____ DATA SUPPLIED
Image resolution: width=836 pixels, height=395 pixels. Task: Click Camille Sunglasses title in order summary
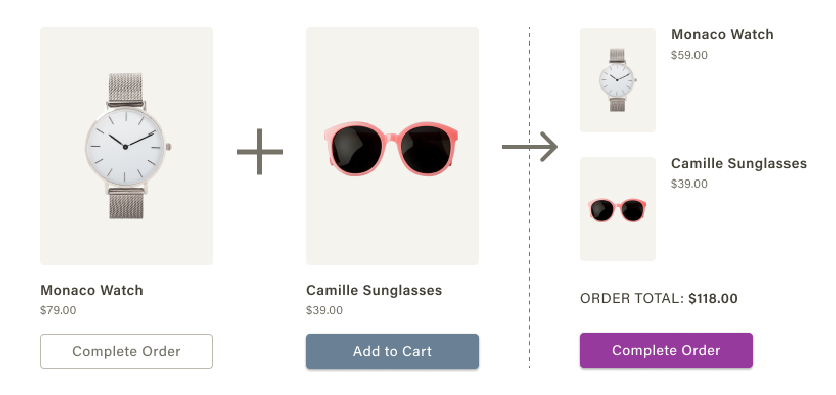tap(738, 163)
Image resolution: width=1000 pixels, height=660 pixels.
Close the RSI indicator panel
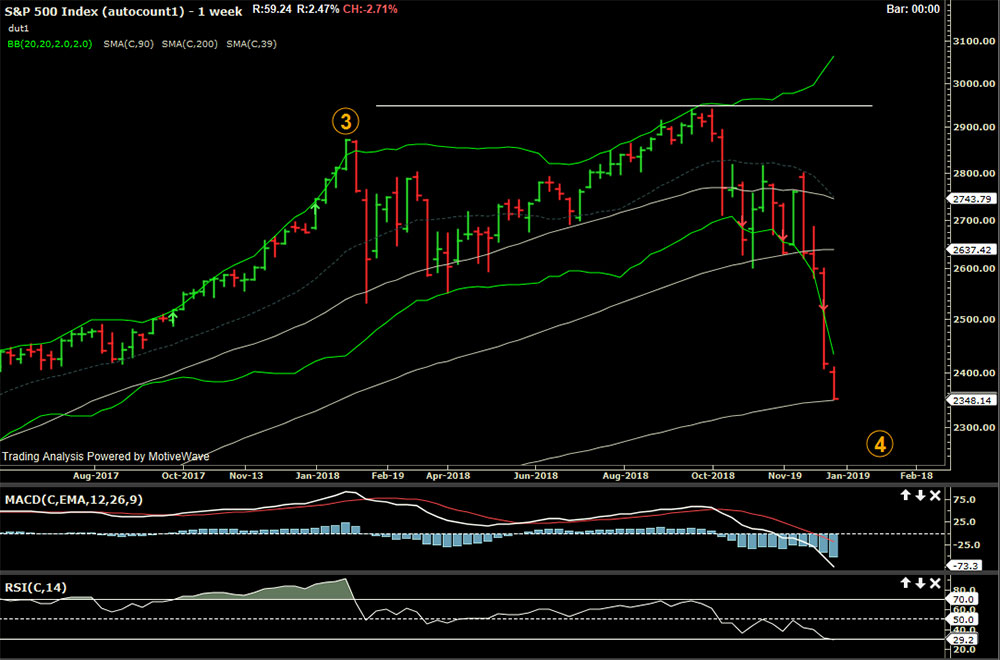[935, 582]
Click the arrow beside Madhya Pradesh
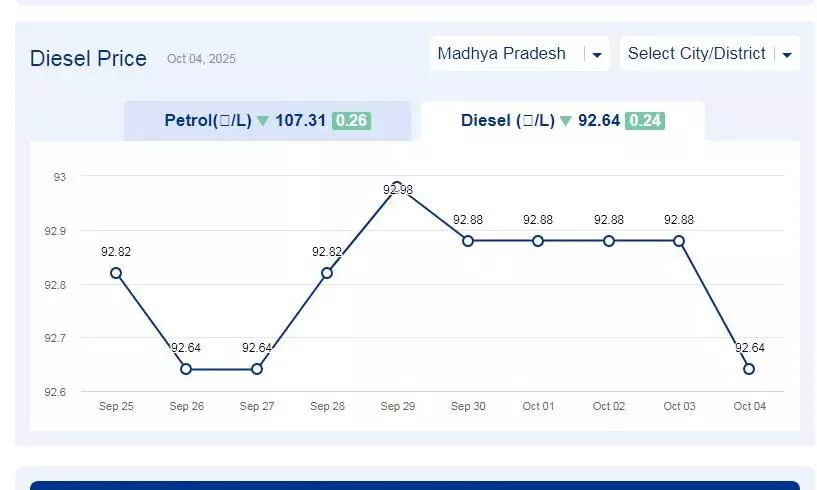The width and height of the screenshot is (817, 490). click(x=597, y=55)
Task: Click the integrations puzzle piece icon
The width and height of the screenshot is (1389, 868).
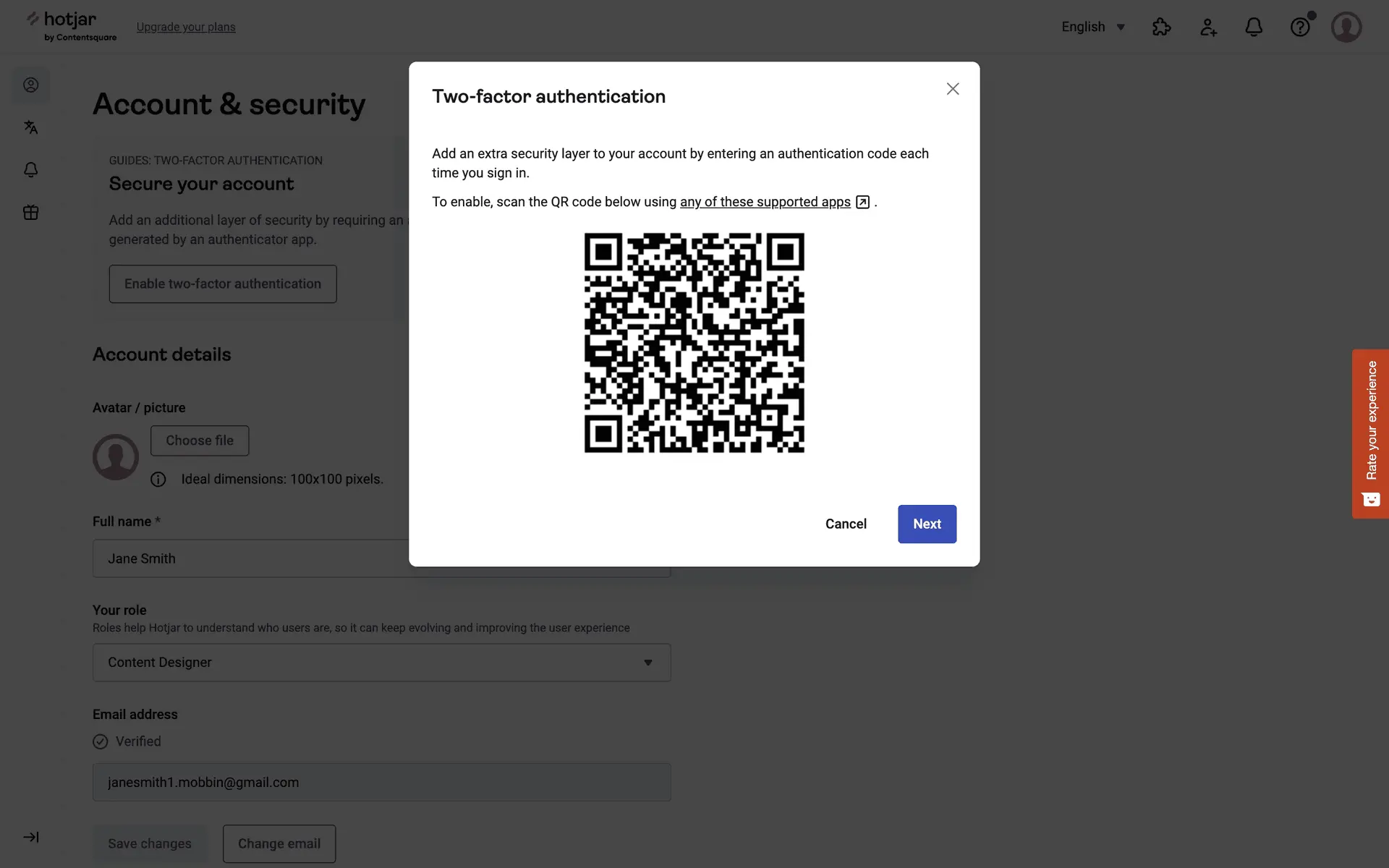Action: 1161,27
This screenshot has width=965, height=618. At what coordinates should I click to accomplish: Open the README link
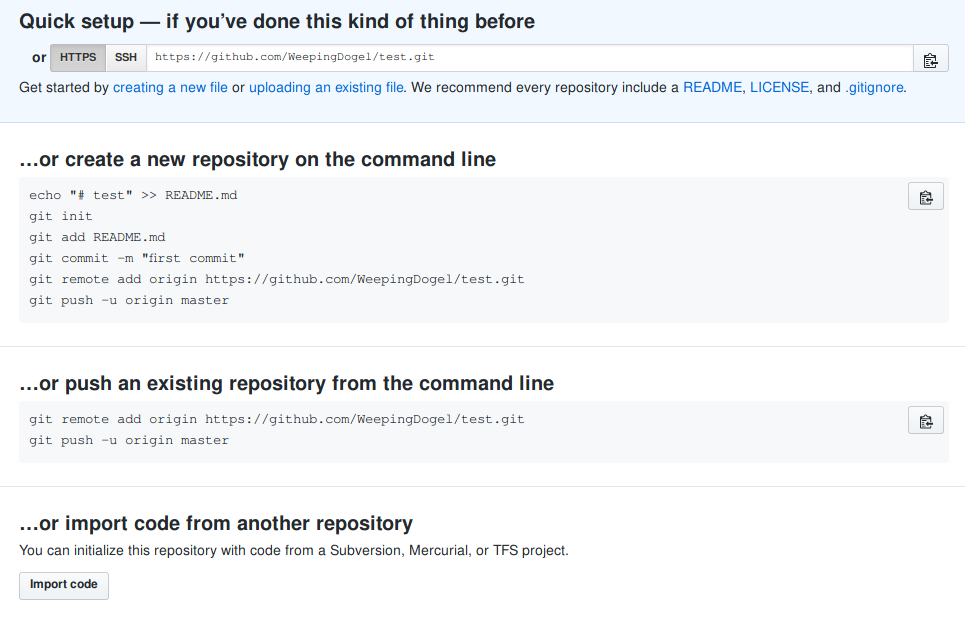tap(712, 88)
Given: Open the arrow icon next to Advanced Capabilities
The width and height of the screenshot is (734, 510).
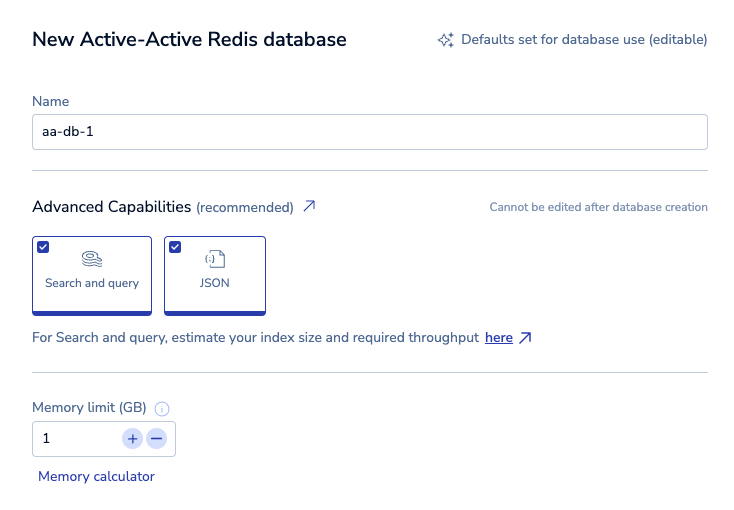Looking at the screenshot, I should click(x=309, y=207).
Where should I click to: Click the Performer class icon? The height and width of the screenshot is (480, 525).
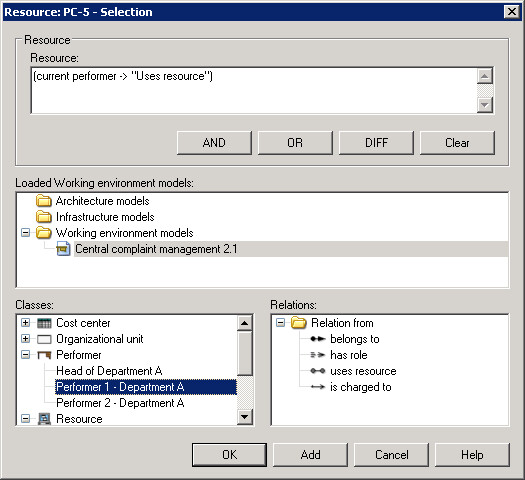44,355
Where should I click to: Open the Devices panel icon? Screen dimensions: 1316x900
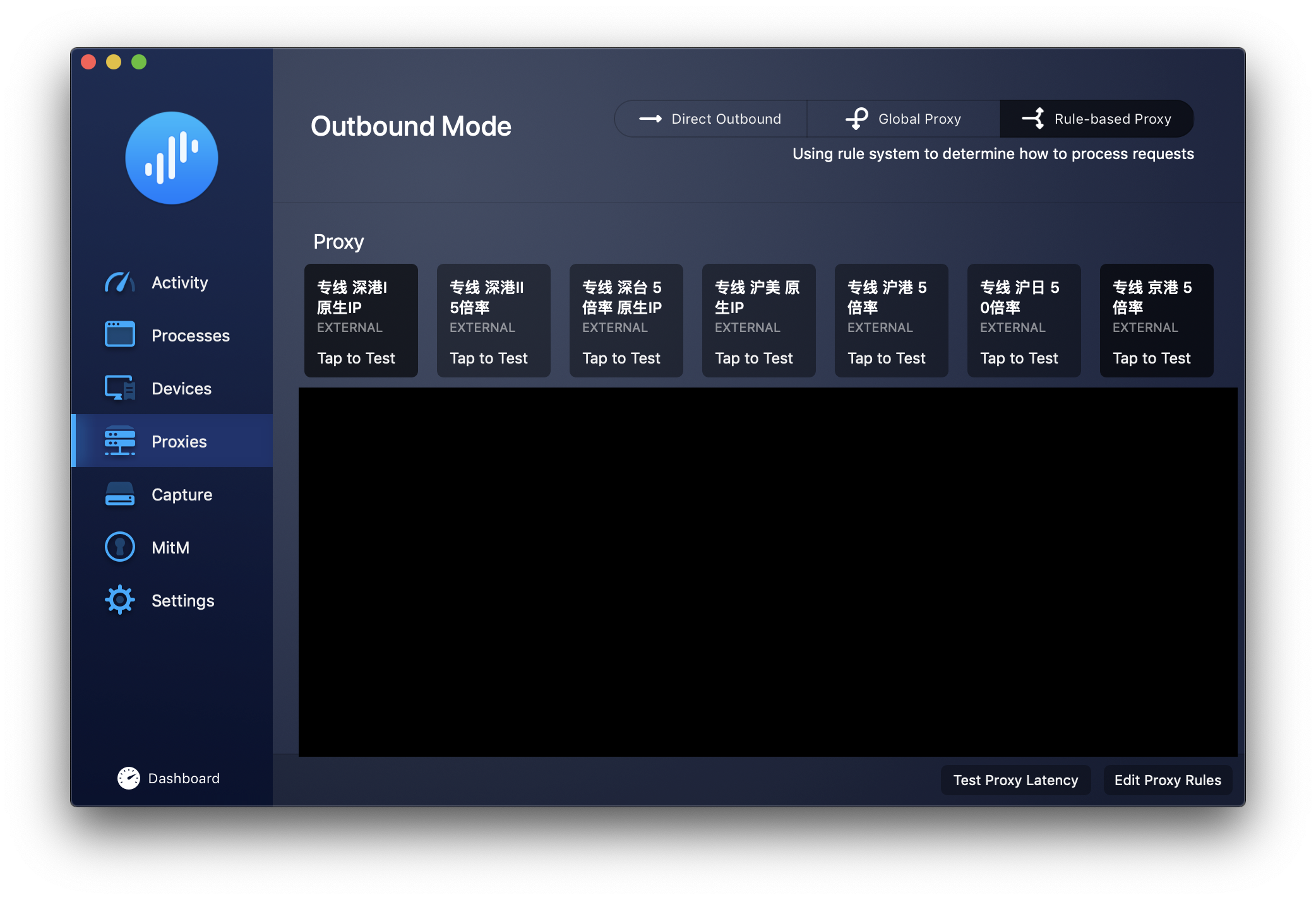(120, 388)
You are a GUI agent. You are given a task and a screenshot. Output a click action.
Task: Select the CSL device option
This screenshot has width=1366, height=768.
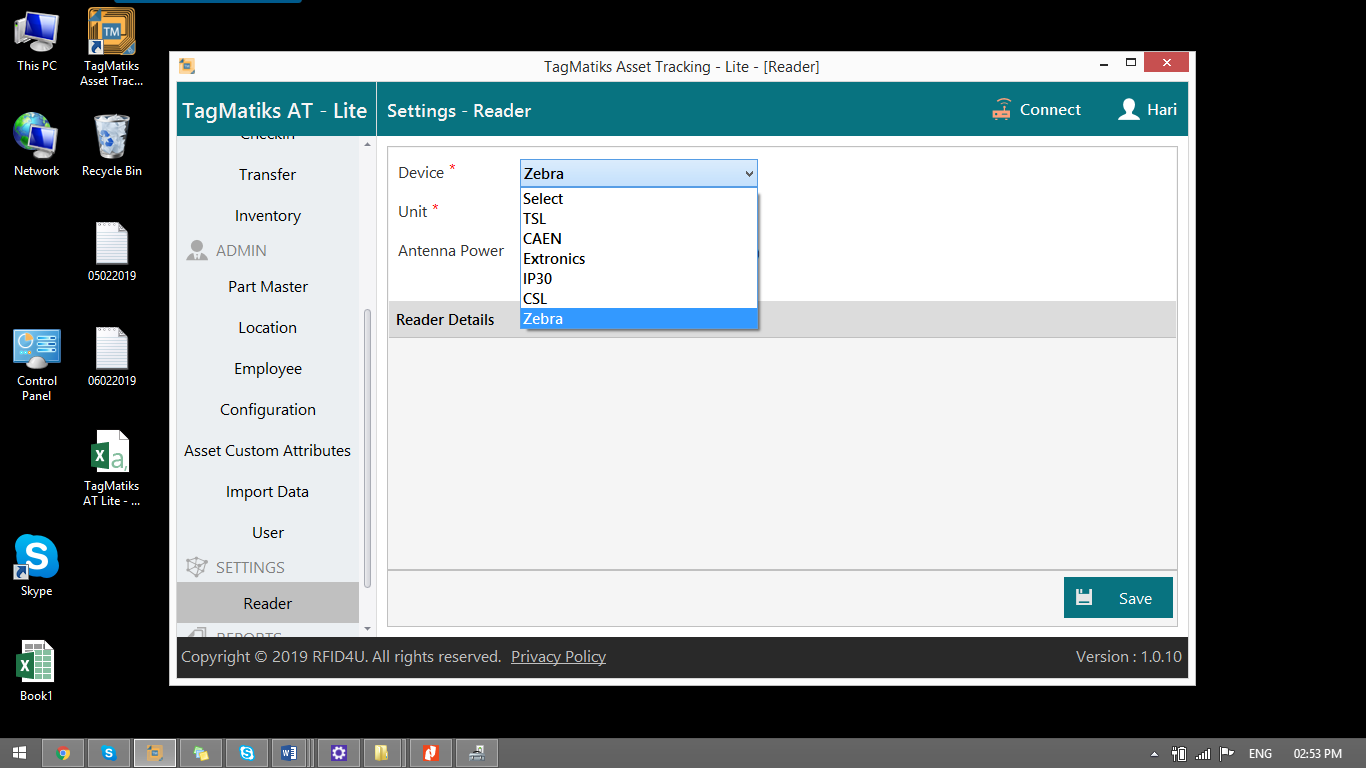(x=535, y=299)
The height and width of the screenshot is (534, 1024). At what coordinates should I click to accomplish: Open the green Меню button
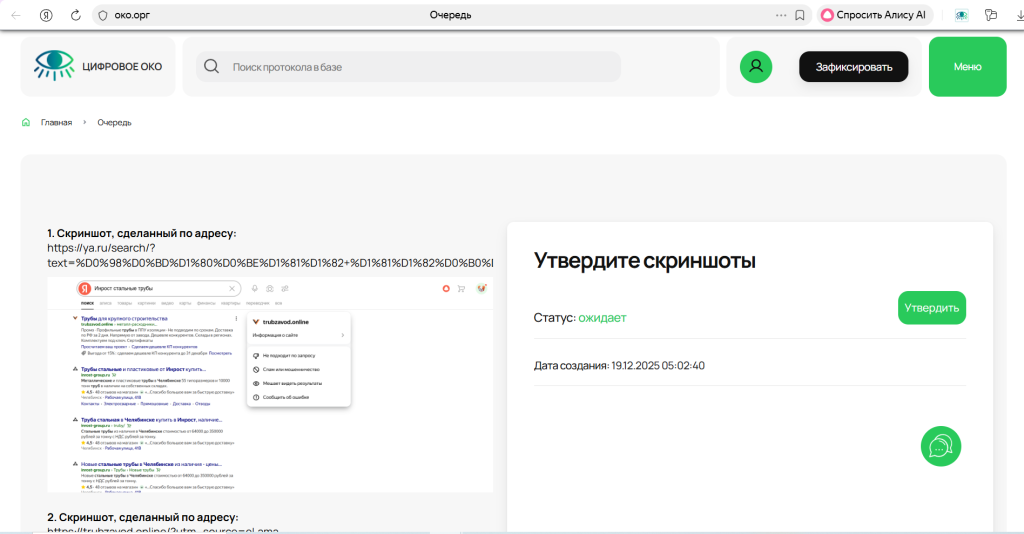click(967, 67)
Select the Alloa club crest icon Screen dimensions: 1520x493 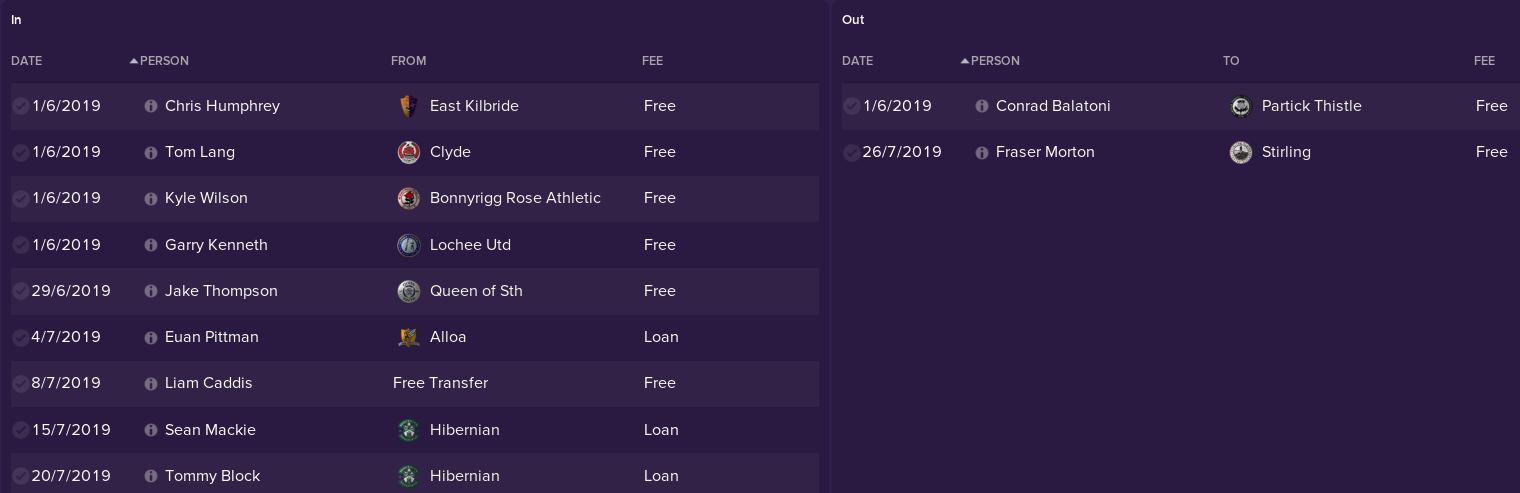coord(408,337)
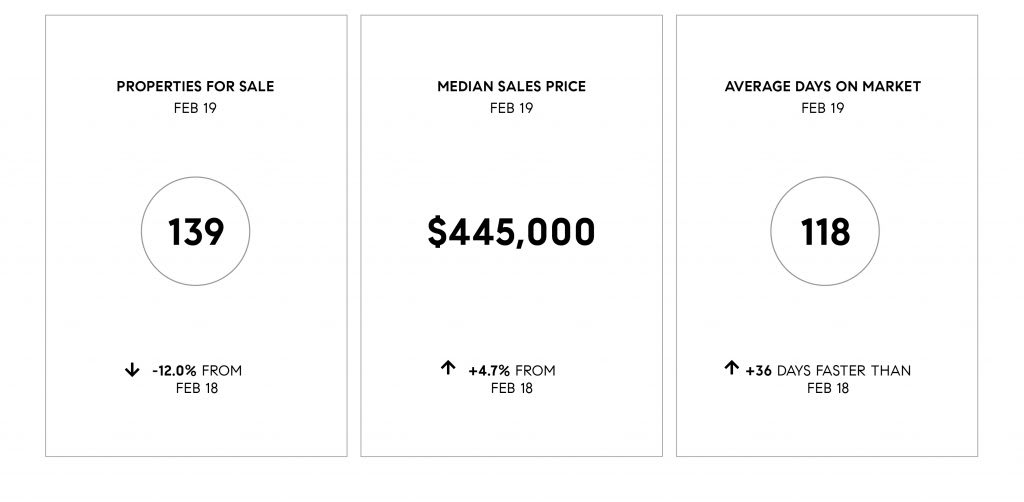
Task: Click FEB 19 under Median Sales Price
Action: 511,108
________
EXERCISE DIRECTIONS: This exercise asks for an exact copy of the lines from the first one in the data through the line that contains "Task: Select the CSL device option", pictures excluded.

SOLUTION TO THIS TASK:
Image resolution: width=836 pixels, height=395 pixels. Task: Click Camille Sunglasses title in order summary
tap(738, 163)
Image resolution: width=1000 pixels, height=660 pixels.
Close the RSI indicator panel
[935, 582]
Click the arrow beside Madhya Pradesh
The width and height of the screenshot is (817, 490). click(x=597, y=55)
Task: Click the integrations puzzle piece icon
The width and height of the screenshot is (1389, 868).
Action: 1161,27
This screenshot has width=965, height=618. At what coordinates should I click to accomplish: Open the README link
tap(712, 88)
Given: Open the arrow icon next to Advanced Capabilities
The width and height of the screenshot is (734, 510).
Looking at the screenshot, I should click(x=309, y=207).
Where should I click to: Click the Performer class icon? The height and width of the screenshot is (480, 525).
44,355
Where should I click to: Open the Devices panel icon? Screen dimensions: 1316x900
(120, 388)
You are a GUI agent. You are given a task and a screenshot. Output a click action.
Task: Select the CSL device option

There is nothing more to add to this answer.